Regarding the mechanism responsible for the cpm syndrome, the present results support the early idea about the malfunction of a nuclear encoded enzyme responsible for plastome DNA integrity (Prina 1992), which in accordance with Hasting et al. (1976), when recessive indicates that it corresponds to a gene affecting the DNA repair capabilities. Besides, the mutational spectrum of molecular changes described above strongly suggests that the CPM gene is involved in the DNA mismatch repair (MMR) system, which plays a fundamental role in mismatch repair during replication and has also been reported as having anti-recombination activity (Harfe and Jinks-Robertson 2000; Jun et al. 2006; Lin et al. 2007). In this sense, it is widely accepted that an increase in tandem repeat indels is a typical indicator of a failure in the DNA-MMR system (Thibodeau et al. 1993; Vaish and Mittal 2002). It is interesting to note that an increase in short indels associated with microsatellite DNA was observed by Stoike and Sears (1998) in Oenothera plants carrying a plastome mutator, which is one of the few mutator genotypes previously reported as inducing a wide spectrum of cytoplasmically inherited mutants in dicots (Epp 1973).

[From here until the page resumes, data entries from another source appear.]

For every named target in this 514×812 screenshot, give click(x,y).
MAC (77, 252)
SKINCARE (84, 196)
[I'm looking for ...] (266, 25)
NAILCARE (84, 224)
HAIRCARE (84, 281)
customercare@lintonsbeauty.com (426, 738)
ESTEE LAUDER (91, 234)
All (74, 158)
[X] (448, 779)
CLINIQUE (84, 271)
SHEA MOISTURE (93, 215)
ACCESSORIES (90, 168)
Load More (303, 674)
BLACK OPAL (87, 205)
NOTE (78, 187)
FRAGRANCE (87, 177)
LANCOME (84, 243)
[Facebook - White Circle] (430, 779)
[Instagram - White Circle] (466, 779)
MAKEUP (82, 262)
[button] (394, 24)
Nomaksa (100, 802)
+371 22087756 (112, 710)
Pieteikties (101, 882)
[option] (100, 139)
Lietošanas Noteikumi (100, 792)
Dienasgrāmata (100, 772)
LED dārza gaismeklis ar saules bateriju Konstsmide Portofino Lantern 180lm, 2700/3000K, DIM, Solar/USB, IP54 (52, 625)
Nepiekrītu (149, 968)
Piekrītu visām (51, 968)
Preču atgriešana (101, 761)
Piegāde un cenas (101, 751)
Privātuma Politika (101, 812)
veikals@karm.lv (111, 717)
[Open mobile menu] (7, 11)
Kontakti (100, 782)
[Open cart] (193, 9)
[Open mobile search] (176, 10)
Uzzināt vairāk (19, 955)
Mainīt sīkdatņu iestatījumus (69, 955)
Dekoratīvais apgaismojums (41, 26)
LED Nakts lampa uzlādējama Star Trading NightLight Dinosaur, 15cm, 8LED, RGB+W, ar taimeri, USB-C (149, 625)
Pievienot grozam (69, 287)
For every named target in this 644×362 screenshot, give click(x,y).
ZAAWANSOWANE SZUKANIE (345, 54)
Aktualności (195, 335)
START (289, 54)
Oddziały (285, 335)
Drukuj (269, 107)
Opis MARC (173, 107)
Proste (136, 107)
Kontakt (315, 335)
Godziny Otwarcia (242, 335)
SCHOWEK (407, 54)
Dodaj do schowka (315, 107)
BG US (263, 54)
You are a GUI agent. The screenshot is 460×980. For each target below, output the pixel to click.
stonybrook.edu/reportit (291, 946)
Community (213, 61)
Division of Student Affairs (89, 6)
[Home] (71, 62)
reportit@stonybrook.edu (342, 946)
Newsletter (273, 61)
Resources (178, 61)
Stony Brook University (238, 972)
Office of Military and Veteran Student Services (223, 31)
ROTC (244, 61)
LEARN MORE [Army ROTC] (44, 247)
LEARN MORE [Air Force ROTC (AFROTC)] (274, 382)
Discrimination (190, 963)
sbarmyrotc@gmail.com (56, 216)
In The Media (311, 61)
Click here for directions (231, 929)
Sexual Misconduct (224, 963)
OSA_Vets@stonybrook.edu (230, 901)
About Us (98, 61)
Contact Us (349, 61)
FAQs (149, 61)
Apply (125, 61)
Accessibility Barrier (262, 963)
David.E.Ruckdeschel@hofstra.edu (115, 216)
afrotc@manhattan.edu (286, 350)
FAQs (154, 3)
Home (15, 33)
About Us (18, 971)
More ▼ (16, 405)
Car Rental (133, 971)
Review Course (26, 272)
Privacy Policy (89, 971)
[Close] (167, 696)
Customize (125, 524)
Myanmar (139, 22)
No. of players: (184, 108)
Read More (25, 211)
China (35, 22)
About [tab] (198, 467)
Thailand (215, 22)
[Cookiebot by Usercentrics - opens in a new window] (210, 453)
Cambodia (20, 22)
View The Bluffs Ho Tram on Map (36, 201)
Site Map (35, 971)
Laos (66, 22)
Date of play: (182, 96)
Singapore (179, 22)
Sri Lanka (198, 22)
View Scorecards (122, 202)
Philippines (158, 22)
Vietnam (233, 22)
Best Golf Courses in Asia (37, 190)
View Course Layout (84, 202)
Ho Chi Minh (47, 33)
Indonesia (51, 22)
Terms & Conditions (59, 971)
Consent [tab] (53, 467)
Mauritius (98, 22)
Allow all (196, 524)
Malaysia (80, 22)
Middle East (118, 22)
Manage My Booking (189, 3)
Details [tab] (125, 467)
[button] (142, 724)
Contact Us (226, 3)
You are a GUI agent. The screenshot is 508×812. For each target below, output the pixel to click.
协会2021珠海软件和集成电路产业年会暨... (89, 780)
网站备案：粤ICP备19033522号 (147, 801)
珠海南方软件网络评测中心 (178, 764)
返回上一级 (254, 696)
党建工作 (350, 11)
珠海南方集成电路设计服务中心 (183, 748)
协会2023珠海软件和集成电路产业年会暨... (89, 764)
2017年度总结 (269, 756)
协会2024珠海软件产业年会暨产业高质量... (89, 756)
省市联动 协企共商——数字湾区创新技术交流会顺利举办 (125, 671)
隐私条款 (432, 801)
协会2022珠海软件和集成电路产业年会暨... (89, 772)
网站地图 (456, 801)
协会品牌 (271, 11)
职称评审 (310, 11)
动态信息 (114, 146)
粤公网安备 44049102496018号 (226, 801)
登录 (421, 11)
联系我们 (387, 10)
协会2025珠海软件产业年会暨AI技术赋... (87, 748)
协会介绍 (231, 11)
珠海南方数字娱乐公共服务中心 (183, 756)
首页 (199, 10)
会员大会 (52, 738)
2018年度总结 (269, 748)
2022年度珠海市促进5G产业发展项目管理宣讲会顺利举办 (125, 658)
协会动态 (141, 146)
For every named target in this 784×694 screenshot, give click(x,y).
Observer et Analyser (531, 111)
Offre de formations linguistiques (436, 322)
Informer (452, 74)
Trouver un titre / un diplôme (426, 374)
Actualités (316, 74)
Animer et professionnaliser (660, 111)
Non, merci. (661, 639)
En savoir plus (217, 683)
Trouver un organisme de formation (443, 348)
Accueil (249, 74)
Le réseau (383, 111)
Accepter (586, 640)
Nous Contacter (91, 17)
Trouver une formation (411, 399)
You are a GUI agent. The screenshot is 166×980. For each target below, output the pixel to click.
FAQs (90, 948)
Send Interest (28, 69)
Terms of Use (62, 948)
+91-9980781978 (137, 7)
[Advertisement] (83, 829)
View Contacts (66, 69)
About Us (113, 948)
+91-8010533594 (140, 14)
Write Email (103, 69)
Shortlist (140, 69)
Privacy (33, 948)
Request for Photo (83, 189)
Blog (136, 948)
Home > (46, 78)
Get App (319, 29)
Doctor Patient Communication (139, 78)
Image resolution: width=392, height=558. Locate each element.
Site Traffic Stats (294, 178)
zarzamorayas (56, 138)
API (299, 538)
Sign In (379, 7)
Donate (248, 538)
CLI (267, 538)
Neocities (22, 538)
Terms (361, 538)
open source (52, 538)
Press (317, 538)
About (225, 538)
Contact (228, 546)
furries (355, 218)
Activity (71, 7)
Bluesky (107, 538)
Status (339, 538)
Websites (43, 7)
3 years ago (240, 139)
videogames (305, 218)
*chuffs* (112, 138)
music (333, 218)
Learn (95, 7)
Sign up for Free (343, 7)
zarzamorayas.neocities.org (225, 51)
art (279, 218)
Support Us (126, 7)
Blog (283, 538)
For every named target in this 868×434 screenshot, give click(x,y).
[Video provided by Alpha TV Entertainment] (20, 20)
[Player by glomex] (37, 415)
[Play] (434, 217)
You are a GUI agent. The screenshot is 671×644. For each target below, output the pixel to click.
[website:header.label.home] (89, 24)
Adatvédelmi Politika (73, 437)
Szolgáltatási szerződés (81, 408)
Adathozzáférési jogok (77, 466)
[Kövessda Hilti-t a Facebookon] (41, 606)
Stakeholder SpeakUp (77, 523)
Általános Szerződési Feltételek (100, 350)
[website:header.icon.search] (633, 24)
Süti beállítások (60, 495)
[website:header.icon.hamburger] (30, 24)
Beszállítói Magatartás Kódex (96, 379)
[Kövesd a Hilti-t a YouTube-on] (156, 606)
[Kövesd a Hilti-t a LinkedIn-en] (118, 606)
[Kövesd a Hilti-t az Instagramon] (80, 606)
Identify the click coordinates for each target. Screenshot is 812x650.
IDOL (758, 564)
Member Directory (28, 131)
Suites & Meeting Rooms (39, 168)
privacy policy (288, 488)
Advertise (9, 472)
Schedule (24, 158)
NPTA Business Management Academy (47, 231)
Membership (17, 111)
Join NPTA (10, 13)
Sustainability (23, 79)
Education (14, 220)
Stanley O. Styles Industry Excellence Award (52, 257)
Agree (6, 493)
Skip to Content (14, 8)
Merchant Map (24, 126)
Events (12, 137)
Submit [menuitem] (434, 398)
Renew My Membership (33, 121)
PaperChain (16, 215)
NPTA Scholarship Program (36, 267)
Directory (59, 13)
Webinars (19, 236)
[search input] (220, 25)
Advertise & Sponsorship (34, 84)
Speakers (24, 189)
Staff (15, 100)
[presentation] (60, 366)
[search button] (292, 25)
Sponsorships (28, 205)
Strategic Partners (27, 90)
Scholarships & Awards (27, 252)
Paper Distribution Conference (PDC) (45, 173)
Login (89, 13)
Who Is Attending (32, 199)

Another mutator genotype inducing a wide spectrum of mutants was originally reported in Arabidopsis as a chloroplast mutator (chm) mutant (Redei 1973) and later noted to induce rearrangements in the mitochondrial genome (Martínez-Zapater et al. 1992). This mutant was proven to be homolog of the MutS gene, which in E.coli is involved in MMR and recombination, and it was renamed as AtMSH1 (Abdelnoor et al. 2003). Its failure causes mitochondrial genomic shifting involving rapid and dramatic changes in the relative copy number of portions of the mitochondrial genome instead of fixing mismatches (Abdelnoor et al. 2003; Maréchal and Brisson 2010). Despite extensive research, no modifications were detected within the plastome of chm plants in the early investigations (Martínez-Zapater et al. 1992; Mourad and White 1992), while more recently a low frequency of DNA rearrangements mediated by recombination were found in the plastome of MSH1 disrupted plants (Xu et al. 2011). Other previous observations taken on MSH1 Arabidopsis mutants that differ from our observations in barley cpm plants are the faster sorting out of the mutant clones that was inferred based on leaf variegation and the usual presence of plants carrying distorted leaves and high levels of sterility (see Redei 1973; Sakamoto et al. 1996).

Considering the results summarized above, the MSH1 defective plants seem to differ from our observations of cpm plants, suggesting different roles of AtMSH1 and CPM. Our present results strongly suggest that the defective protein encoded by the CPM nuclear gene plays a role in the chloroplast MMR system. However, an extensive study of the influence of the CPM on the mitochondrion is still lacking in order to determine if the CPM protein has dual targeting to plastids and mitochondria.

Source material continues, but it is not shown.